BUCK: — and that’s every year, folks, with the current inflation rate.
CLAY: Buck, an 8% return — as you well know — in the stock market is considered a pretty good year, right, 8, 9% on average historically. S&P 500 index funds, that’s around what they go up. You’re now… If you make 8%, right, which is a really good year, you’re basically break even at a 6.8% inflation rate. But at least you have the ability — if you have assets — to be making money.
For people out there who are living paycheck to paycheck, who basically are living off what they’re making, and that is the vast majority of Americans, the Joe Biden economy… We just played that Jim Cramer clip. What’s particularly noxious, I would say, about that Jim Cramer clip from CNBC is this comes on the heels — did you see this report, I don’t even think we even talked about it on the show) — that the Biden White House is meeting with media —
BUCK: Oh, yes.
CLAY: — to get them to cover the economy in a better way, right? To basically propagandize them.
BUCK: I talked about this on the Buck Sexton podcast first thing in the morning yesterday, Clay, and I meant to bring it up here on the radio show because it’s amazing to see the level of desperation that exists with this Biden White House. When you’re the Biden White House and your go-to is, “Hey, media? You’re not friendly enough to us on the economy,” you’re basically telling them, “We’re gonna get annihilated in the midterms unless you start openly lying to people as much as you can possibly get away with.”
You can’t change the inflation number, right? But you gotta say things like, “Well, yeah, maybe inflation is really high, but this isn’t just a good economy. This isn’t just a good recovery. It’s the best economy we’ve ever seen! It’s amazing. You don’t even know how great this is.” That level of propaganda feels very Soviet or perhaps feels very Baghdad Bob with explosions going on around him.

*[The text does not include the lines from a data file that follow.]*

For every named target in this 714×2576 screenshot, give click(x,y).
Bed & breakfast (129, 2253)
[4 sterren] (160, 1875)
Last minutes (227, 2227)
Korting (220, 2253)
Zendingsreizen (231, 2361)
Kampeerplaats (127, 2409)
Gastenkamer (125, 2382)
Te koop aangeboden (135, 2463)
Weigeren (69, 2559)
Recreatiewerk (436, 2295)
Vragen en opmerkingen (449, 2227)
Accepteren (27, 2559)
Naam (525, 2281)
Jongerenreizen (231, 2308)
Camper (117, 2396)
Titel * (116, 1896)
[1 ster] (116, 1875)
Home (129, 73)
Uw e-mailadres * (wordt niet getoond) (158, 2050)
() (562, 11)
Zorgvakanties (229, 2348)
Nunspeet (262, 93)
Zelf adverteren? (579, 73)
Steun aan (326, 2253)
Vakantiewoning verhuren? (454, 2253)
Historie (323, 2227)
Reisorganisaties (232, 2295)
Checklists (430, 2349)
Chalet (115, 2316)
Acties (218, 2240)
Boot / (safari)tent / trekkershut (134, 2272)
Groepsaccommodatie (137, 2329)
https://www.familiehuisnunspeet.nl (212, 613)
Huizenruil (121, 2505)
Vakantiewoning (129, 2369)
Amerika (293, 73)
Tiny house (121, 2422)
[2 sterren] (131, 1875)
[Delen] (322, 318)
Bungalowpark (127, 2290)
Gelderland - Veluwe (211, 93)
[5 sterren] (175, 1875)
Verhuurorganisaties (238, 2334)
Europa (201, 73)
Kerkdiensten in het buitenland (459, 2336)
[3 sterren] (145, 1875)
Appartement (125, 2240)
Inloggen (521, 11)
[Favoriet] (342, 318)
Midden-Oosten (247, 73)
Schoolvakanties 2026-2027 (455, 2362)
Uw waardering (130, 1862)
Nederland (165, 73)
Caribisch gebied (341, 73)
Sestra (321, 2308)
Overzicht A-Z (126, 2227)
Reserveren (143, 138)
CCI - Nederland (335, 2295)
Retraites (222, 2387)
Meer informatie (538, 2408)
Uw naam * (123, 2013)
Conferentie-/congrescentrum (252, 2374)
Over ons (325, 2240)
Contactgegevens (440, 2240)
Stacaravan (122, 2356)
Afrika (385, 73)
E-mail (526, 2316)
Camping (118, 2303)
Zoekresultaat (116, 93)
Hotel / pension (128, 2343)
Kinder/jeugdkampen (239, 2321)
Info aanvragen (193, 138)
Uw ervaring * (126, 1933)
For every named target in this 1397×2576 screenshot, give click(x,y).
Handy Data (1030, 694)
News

But that’s what they’re going to need because otherwise — to your point about what is it about gas prices — people see it and feel it. What is it about inflation? People at the grocery store, they realize, “Hold on a second. I’m used to spending 50 bucks when I go, 40 bucks when I go, and I just spent 8, 10, 12, 15, 20% more.” People notice that.
All Joe Biden is doing is trying to get us close to back where Donald Trump had us in February of 2020, and this propagandizing, this idea that the economy is stronger than it’s ever been before? It’s a lie, the American public sees through, and it’s a sign of how desperate the Biden White House is to try to convince all of us that what we’re seeing is not the reality.